Source passage |
Not considering this a clear answer, I replied, “my reading of the DOT policy is that if someone requests the name and address of a drone registrant the information will be released by the FAA. I don’t want to misstate what the FAA would do so I would appreciate your confirmation.”
The FAA responded that it would have the Chief Counsel’s Office again review my request. It seems the third time was a charm and I got an answer that may not make many hobbyists very happy.
Fortunately for hobby flyers, the Academy of Model Aeronautics announced to its members yesterday that it’s exploring all legal and political means to stop the registry. In the meanwhile, it’s asking its members to hold off registering. If you’re concerned about what data will be made publicly available, you might consider holding off registering to give the AMA a chance.
My question is who will enforce the violators? I read if you find a drone that has crashed, on your property, etc. you are supposed to contact local law enforcement. Since FAA is government, will they have the police contact a government agency to handle it & file charges?
When flying, can police or will they stop you to want to see registration? I can see Barney fife not knowing the rules & there be a lot of people being hassled. I hope I am wrong.
Larry, I think you are probably hitting on something that few have considered. I have learned over the years that Law Enforcement officers too often have no clue the actual verbiage of the laws they are enforcing. What they end up doing is enforcing a hybrid personalized version of what they think is the law and then let the courts sort it out. Your inconvenience and costs are your problem.
I've endured some harrowing moments with ignorant cops while breaking absolutely no laws.
I fully expect some cases of badged bozos doing things they are not legally allowed to do. Some will lose their Phantoms.
Since your personally identifiable information will now be publicly available, I also expect the number of hassles for drone owners to become a problem by helping those who believe drones are evil spy devices find and harass the owners a lot easier.
This database should also assist thieves in finding all the Phantoms they care to steal.
Time will tell, but I predict the burdens on hobbyists will far outweigh the benefits.
It would have been simpler and better for all to implement collision avoidance into the sophisticated drones and or Geo-fencing than calling for a useless registration.
The database is only searchable by the unique registration number. You have to have that in hand to search.
Or you can enter a few random numbers and you eventually get a hit, a drone registered to Joe Cloudhopper in Tyler, Texas. And you live in Rockland, Maine.
Doesn't seem to be a very workable fraud plan to me.
The way I see it, unless I crash my drone, and some local, evil drone hater finds it and either; 1) Contacts the FAA, gets my name and address and fire bombs my house (or whatever drone haters do to their victims), or 2) Drone hater has a drone, puts my number on it and flies it into the Great Wheel or the Space Needle to attempt to frame me.
I'm not too worried. Haven't lost a drone yet, and I use a Trackimo on whichever drone I'm flying so if I do lose it, should be able to quickly recover it before a gang o'nefarious Drone Registration Thieves get their scheming little hands on it.
There are quite a few drone owners advertising their services or with websites talking all about themselves and their photography or mapping or agri business using drones. I haven't heard of any being attacked by the Drone Haters?
Several drone videos on YouTube where drone pilots use their real names - haven't heard of them being targeted either.
Much ado about nuthin'.
I would also suspect that when you connect to the database website to conduct a search that the connecting IP address is recorded in an effort to prevent to many random searches or to prevent web crawling bots from scarfing all of the email addresses. My name, address and Amateur Radio license information has been in the very open FCC database since about 1992. No issues.
Law Enforcement has already received, from the FAA, a card that tells what to do and what is required of Drone operators whether they are flying for recreational or commercial use. The card is very specific (I have seen it) even referring to the Part 333 Exemption and what is needed to fulfill its requirements.
The instructions to LE are public and available for your reading pleasure on the FAA website.

Dataset excerpts |

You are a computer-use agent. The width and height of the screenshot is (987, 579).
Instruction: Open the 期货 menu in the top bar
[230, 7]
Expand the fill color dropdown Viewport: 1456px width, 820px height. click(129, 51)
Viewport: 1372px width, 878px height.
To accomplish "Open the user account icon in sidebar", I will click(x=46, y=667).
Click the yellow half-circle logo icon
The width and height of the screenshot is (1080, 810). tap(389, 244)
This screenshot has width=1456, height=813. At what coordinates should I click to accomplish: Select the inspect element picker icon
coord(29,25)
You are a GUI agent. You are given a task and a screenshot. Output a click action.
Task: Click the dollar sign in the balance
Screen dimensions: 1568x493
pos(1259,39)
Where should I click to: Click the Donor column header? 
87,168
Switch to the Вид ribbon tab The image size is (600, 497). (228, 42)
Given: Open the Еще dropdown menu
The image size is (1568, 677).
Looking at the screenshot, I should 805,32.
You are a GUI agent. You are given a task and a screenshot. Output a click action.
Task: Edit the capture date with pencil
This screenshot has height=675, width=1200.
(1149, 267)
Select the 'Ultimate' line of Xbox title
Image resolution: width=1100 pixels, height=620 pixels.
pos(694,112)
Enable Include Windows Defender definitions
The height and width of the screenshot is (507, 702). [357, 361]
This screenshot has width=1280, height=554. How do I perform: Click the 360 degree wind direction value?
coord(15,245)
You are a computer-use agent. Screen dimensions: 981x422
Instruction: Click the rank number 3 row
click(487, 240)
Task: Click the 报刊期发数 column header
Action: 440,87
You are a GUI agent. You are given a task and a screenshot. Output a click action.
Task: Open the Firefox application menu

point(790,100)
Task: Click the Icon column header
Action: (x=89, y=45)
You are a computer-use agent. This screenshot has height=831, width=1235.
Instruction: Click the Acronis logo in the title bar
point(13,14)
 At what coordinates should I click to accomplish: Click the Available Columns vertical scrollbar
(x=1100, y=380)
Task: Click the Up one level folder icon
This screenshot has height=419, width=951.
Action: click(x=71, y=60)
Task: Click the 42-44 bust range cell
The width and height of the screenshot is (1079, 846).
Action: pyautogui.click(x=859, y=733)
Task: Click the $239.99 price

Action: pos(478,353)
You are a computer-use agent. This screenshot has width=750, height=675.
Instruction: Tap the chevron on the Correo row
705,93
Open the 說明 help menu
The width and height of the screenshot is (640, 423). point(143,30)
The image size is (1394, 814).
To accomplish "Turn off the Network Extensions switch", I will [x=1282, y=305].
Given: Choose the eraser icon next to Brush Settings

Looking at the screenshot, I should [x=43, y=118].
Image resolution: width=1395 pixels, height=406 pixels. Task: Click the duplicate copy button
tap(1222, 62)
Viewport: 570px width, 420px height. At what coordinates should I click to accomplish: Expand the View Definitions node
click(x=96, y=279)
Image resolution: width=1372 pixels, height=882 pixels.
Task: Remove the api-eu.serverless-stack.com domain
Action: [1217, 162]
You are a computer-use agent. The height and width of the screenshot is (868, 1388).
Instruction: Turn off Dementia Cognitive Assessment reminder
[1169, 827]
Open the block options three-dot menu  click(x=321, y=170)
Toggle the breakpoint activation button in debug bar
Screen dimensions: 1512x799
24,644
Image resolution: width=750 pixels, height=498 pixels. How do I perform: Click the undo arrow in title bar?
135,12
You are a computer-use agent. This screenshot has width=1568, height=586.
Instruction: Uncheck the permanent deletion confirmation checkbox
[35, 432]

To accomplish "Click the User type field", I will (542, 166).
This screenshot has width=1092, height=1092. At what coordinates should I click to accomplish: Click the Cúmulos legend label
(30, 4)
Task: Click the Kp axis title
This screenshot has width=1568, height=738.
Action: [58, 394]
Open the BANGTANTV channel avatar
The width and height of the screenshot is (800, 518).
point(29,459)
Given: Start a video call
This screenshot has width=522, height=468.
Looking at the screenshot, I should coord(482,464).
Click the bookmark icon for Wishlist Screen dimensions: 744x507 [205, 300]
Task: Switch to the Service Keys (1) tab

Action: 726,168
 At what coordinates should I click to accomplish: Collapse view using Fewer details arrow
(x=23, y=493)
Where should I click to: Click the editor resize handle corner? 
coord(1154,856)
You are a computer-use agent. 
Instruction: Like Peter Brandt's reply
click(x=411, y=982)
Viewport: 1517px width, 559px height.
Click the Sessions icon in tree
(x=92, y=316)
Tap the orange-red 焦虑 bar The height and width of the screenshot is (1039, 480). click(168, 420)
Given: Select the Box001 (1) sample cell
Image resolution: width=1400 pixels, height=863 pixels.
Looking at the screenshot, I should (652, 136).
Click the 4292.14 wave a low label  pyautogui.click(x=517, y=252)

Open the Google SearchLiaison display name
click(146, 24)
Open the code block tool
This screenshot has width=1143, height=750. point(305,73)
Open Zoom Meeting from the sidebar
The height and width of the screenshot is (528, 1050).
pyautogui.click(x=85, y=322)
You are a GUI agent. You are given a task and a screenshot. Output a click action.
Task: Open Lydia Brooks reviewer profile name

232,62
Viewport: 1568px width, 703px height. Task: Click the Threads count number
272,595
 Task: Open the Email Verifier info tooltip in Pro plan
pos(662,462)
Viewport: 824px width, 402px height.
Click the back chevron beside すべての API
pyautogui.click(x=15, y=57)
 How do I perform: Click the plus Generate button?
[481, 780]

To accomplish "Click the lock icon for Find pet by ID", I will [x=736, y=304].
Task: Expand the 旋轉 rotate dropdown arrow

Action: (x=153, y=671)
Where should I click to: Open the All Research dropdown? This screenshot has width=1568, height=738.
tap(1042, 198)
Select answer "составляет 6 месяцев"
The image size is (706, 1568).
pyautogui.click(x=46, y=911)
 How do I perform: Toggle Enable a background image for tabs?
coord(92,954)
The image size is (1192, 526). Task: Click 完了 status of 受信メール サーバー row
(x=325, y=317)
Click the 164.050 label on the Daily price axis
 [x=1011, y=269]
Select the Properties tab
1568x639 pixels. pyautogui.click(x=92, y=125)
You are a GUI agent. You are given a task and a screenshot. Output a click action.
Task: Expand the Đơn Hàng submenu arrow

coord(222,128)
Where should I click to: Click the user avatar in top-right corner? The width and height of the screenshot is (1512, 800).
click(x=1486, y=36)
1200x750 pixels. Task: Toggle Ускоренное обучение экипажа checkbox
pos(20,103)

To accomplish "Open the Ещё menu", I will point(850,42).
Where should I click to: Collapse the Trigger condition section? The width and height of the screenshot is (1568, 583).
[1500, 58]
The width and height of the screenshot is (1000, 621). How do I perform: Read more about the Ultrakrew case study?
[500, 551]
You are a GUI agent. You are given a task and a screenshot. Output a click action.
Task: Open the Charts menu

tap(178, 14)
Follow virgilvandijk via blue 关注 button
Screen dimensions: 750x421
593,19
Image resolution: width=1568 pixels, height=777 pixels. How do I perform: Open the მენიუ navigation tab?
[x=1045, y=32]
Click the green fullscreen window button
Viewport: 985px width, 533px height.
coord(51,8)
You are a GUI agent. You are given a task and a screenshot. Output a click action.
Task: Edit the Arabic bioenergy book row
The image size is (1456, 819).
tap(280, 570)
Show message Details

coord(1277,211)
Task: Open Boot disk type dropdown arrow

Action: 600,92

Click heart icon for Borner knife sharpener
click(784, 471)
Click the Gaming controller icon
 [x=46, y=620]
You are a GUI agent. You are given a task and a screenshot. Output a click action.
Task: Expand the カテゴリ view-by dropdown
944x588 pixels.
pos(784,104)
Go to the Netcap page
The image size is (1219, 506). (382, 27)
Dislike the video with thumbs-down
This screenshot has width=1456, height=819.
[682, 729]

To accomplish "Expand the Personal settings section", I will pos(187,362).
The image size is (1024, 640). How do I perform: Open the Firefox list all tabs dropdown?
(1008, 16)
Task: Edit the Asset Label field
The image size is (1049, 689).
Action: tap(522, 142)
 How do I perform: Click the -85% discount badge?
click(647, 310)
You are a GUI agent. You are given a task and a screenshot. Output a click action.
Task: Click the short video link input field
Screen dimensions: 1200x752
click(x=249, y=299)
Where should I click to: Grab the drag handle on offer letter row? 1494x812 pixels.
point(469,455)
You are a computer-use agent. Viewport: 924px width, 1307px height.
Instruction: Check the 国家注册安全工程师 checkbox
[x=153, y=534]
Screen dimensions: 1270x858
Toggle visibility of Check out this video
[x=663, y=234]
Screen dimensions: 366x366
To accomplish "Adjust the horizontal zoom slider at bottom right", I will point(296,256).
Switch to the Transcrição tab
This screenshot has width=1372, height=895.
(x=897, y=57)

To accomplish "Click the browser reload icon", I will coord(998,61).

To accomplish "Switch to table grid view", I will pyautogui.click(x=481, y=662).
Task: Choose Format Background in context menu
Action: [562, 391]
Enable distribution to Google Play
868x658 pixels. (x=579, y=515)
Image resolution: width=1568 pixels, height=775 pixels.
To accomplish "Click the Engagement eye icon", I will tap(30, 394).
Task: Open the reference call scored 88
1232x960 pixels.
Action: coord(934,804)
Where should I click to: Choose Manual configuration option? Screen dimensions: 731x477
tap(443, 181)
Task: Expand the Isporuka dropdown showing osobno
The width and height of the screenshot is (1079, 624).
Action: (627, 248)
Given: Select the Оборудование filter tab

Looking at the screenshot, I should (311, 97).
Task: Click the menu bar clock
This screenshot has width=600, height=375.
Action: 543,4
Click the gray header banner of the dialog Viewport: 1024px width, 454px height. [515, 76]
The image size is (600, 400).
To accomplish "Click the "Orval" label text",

Description of the task | Retype the part of the drone registration discussion above that opens with the words containing "Since your personally" and closes with "a lot easier.".

Solution for this task |
Since your personally identifiable information will now be publicly available, I also expect the number of hassles for drone owners to become a problem by helping those who believe drones are evil spy devices find and harass the owners a lot easier.